# BHM & Boxers - Above or Below the Belly Button?



## VinnyPA (Aug 29, 2007)

Found these boxers and chuckled. Here's a question for the FFA's: Boxers: Above or below the belly button?

Go Steelers!!! 

View attachment Boxers above and below.jpg


----------



## Britannia (Aug 29, 2007)

Below. Above is grody.


----------



## Violet_Beauregard (Aug 29, 2007)

Definitely below... 

Love the hairy chest.... great legs.....

Very nice looking..... 

Thanks for sharing!! 

(Go Browns!  )


----------



## fat hiker (Aug 29, 2007)

Below. Oddly enough, our local high school's new dress code bans "visble underwear". That's going to cramp some boys' styles...


----------



## collegeguy2514 (Aug 29, 2007)

i wear mine below.


----------



## StridentDionysus (Aug 29, 2007)

collegeguy2514 said:


> i wear mine below.



Yep, me too :eat1:


----------



## stuffedyetthin (Aug 29, 2007)

Below, boxers are suposed to be comfortable.


----------



## rabbitislove (Aug 29, 2007)

below. 
its comfortable and shows off yr hot bod.


----------



## Qit el-Remel (Aug 30, 2007)

Below, or it looks silly.

-Qit


----------



## newlylarge (Aug 30, 2007)

I agree with those who say above the belly-button looks a bit silly. I suppose if one's belly hung way down over their waistband, they might find it more comfortable to wear their boxers over their lower-stomach. From your photo, your stomach looks to be similar in shape to mine, although I have to admit that mine is larger (I know. I say that as if it is a bad thing  ). Even so, mine is similar to the way yours appears in that it is round, but not droopy, and does not hang over my waistline. And I do not use the term "droopy" in a negative sense. Many prefer that "apron" effect.

People seem to carry weight in different ways and different people, even of similar relative weight, may have different "shapes." Some sag or hang more while others find that their girth is more "defiant" of gravity and sticks straight out in front and on the sides without hanging down much if at all.

In my case, I seem to fall into the category of having a more "perky" belly that sticks straight out in front as well as on each side. So I wear my boxers and pants below my belly. My girlfriend often jokes about how my belly leaves my belt still visible, but "in the shade." 

By the way, since Fat Hiker mentioned the "visible underwear" look, I have a question for the women here. Do you think that looks good or, like me, do you think it looks ridiculous? I mean, if someone wore their pants with their underwear showing when it was not a popular style or fad, most onlookers would assume that the person dressed that way was, at the risk of sounding offensive, mentally challenged. It would go without saying that having ones boxers sticking up above their pants looked silly. But when it becomes a "style," all the kids jump on board and think it looks cool. I would also be interesting in hearing womens opinions of the related style of young guys wearing their pants hanging down well below their hips. My opinion of this "looK" is the same as my opinion of visible boxers. But maybe I am just getting old.

Records from a data collection
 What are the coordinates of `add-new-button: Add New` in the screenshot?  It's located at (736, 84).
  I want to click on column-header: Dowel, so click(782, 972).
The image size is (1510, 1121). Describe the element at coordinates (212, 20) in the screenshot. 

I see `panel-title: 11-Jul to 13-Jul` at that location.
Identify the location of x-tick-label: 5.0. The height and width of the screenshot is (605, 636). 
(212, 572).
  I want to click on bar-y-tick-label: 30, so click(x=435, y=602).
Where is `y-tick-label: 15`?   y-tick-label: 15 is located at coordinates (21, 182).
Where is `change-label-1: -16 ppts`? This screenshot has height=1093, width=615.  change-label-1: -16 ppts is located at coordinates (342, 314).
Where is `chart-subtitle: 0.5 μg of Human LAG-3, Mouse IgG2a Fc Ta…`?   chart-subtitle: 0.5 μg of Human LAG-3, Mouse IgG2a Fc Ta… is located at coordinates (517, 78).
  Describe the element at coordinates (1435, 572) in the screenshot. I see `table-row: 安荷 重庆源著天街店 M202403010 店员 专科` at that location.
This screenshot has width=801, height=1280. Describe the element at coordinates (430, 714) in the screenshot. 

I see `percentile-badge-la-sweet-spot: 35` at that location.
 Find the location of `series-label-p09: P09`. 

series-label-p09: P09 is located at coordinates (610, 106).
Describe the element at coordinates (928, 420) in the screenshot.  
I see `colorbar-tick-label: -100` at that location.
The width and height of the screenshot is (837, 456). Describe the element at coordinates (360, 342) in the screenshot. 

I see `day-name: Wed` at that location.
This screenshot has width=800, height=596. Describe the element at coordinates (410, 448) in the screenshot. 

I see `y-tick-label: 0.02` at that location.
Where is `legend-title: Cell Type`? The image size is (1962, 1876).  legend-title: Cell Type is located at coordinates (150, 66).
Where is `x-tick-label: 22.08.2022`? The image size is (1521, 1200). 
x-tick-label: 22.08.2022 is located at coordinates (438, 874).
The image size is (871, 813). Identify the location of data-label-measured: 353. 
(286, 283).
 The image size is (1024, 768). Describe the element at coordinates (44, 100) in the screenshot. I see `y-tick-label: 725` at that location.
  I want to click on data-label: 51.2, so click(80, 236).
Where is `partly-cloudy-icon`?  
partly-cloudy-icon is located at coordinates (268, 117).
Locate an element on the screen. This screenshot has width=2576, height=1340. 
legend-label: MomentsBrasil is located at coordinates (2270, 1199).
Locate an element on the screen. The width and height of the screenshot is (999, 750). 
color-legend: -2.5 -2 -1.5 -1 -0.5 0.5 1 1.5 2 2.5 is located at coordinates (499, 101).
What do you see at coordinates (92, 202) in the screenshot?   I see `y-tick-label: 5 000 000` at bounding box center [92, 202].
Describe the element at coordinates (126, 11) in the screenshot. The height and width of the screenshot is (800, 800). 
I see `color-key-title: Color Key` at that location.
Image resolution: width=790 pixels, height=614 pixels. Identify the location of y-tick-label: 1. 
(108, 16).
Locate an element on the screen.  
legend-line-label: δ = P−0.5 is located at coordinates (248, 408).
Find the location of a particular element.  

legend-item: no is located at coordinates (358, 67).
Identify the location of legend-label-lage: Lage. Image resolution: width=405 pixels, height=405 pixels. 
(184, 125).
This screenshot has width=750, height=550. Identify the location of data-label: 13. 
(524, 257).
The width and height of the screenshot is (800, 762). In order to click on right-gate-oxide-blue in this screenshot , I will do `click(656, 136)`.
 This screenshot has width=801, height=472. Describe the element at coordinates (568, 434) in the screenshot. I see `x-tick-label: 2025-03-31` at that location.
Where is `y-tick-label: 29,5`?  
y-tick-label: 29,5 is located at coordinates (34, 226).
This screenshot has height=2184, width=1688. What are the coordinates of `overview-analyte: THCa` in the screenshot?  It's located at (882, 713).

Required tasks:
#1 List the usernames of everyone who posted in the forum thread about boxers and the belly button on Aug 29, 2007.
#2 Quote the lines of the records word for word, starting with the line that contains "coordinates (21, 182)." and continuing through the line that contains "coordinates (342, 314).".

Solutions to each task:
#1 VinnyPA, Britannia, Violet_Beauregard, fat hiker, collegeguy2514, StridentDionysus, stuffedyetthin, rabbitislove

#2
Where is `y-tick-label: 15`?   y-tick-label: 15 is located at coordinates (21, 182).
Where is `change-label-1: -16 ppts`? This screenshot has height=1093, width=615.  change-label-1: -16 ppts is located at coordinates (342, 314).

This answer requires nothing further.